Problem set:
• a. Write down, word for word, the portion of the melanoma essay starting with "I walk upstairs" and going on through "humanity and medicine.".
• b. In the melanoma essay, what age does the writer turn on the day described?
• c. Extend the melanoma essay, picking up after its final sentence.

Selected excerpt:
□ □ □ □
Following lab work, my ritual, which began last year with a new treatment regimen, is to grab a Dasani, a PowerAde, and a Coke Zero from the vending machine. Hydration is key during an infusion (the Coke Z, however, is just for an extra boost of caffeine).
Last summer, in the midst of the pandemic, Vicki and I—and our family—had to deal with a change in my situation.
My situation being a euphemism for the cancer had spread.
I walk upstairs to the third floor. The guitar guy is still strumming—I have yet to recognize any tunes he plays—while the clinic buzzes with the sounds of humanity and medicine.
I’m 59 today, and while I’d much rather be in bed sleeping, or sitting on our back patio sipping coffee while playing on my phone, I’ll take the reality that comes with being able to celebrate another birthday. I subscribe to the Peter Parker principle. According to the comic book hero’s Uncle Ben: With great power comes great responsibility.
Look, I’m no superhero. Heck, I don’t even consider myself brave, not even after my run-in, twenty-seven years ago, with an armed man in my backyard (see Birthday Week, May Seventeenth).
So, I’m not brave and I have no superpowers, but, for now, I do have good fortune. Eight years after being diagnosed with metastatic melanoma, a stage IV cancer, I’m still alive and still battling the ultimate villain of my personal Spider-Verse.
□ □ □ □
Data shown:

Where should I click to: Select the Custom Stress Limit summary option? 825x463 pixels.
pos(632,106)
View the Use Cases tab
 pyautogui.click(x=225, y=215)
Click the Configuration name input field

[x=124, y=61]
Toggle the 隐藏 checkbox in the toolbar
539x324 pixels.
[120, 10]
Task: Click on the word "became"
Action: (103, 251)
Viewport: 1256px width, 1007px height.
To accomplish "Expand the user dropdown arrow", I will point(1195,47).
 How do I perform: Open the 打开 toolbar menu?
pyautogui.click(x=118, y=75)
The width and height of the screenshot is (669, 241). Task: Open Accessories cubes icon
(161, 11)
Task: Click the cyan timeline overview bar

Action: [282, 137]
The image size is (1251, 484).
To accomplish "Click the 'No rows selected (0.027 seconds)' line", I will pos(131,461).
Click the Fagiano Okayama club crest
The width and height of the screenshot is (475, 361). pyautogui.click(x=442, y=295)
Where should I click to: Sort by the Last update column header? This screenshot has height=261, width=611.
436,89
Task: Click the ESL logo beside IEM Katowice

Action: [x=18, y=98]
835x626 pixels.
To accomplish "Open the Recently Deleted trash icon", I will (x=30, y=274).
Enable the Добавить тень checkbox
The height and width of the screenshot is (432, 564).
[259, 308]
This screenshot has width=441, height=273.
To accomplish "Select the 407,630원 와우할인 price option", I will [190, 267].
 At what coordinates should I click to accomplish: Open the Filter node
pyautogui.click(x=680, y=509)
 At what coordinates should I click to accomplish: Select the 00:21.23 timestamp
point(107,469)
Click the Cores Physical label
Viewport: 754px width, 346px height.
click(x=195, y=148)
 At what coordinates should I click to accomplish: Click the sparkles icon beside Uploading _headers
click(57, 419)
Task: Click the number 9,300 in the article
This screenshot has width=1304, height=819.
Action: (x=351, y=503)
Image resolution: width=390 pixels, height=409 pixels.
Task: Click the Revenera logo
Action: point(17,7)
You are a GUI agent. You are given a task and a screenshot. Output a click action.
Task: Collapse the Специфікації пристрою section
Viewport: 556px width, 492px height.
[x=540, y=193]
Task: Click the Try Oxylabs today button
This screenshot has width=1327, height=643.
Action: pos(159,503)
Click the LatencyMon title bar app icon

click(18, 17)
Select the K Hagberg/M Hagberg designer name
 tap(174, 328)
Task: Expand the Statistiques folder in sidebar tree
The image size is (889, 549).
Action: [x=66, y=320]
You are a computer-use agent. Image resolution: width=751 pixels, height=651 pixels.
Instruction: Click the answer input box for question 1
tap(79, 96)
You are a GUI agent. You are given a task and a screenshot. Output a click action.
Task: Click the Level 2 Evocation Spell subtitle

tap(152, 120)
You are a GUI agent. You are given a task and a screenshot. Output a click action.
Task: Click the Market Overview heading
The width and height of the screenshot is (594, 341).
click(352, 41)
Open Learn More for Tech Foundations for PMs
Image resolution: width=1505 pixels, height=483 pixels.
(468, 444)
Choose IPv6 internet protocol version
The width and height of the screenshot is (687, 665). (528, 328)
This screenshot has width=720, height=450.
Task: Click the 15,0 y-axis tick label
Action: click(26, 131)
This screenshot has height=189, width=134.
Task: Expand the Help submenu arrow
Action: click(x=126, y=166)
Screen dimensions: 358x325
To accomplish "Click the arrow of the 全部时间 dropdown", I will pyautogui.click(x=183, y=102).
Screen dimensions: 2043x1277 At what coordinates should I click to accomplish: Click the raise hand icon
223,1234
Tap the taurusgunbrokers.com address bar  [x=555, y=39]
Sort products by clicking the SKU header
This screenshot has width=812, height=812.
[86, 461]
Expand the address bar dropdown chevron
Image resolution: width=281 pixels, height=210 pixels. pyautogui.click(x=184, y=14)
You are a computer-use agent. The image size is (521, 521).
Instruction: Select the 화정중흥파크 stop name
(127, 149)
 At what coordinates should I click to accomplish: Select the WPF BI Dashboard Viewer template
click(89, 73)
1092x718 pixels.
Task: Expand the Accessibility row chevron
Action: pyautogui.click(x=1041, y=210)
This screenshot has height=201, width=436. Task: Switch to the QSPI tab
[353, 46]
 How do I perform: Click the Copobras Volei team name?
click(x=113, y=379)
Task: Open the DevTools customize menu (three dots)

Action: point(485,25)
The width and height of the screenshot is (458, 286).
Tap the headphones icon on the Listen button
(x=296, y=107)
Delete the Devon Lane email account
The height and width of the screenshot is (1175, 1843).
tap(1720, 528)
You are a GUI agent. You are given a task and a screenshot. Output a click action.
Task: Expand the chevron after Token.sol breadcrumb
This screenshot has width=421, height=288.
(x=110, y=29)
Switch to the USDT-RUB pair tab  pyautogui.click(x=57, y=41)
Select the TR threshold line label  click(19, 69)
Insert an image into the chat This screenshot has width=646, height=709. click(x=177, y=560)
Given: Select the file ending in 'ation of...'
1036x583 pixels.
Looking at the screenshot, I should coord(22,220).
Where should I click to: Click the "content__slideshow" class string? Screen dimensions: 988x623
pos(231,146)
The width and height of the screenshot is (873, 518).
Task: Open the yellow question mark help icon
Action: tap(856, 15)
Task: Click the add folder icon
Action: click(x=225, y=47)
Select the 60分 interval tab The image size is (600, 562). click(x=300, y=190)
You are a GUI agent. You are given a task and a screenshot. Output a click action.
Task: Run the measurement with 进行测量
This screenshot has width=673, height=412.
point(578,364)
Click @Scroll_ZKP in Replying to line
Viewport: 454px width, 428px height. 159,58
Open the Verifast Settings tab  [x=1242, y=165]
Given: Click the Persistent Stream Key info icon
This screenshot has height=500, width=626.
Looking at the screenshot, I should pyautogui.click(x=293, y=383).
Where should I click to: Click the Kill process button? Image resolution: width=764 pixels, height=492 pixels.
□ □ □ □
Outputs in order:
• a.
I walk upstairs to the third floor. The guitar guy is still strumming—I have yet to recognize any tunes he plays—while the clinic buzzes with the sounds of humanity and medicine.

• b. 59

• c.
I use my good fortune to help others whom, like me, have been saddled with this dreadful diagnosis. An advocate for skin cancer prevention and melanoma research, I volunteer with non-profit organizations by fundraising, lending my voice through personal testimonials and op-ed columns, mentoring other late-stage melanoma patients, engaging congressional staffers on the merits of upcoming appropriation bills (to fund more research), and, finally, by analyzing research proposals as a patient member of scientific review panels.
In my own words? With good fortune comes greater responsibility.
Sharing my journey story is both cathartic and purposeful. Those of us who are still in this fight remember all those who were less fortunate. Our grief and frustration are channeled into meaningful causes and activities. Ultimately, we want to change current behaviors, raise awareness, and stem the tide of suffering and pain.
Periodically, I’ll receive a private message on my blog or on my Facebook writer’s page. People—many of them patients just like me—who simply want to connect, and to let me know they take comfort in my words. People, who, as a result of reaching out, remind me that we’re all part of something bigger; much bigger than ourselves.
That’s when I feel like a superhero. That’s what greater responsibility means.
Following the morning’s immunotherapy infusion, I’m back home, sitting on the patio, enjoying a nice May afternoon. Our son, Zach, will soon pull his car onto the driveway after a long drive from Atlanta. Alisa, Vicki’s sister, will stop by with a gift, and, most likely, other goodies. She does a good job of spoiling us.
On days like today, it’s nice to be spoiled.
We’ll order dinner from Memphis Pizza Café. Eventually, I’ll open presents and then we’ll have cake. Not just any kind of birthday cake…a homemade carrot cake. My daughter, Emily, was this year’s chef, using Vicki’s recipe (borrowed from a coworker).
The cake looks delicious. I may not want to share it.
Spiderman has a major sweet tooth.
Right now, I’m in Peter Parker mode: living a normal life, enjoying my birthday, even more importantly, enjoying my family and all that they mean to me.
Tomorrow, however, the red and blue tights go back on.
With good fortune comes greater responsibility.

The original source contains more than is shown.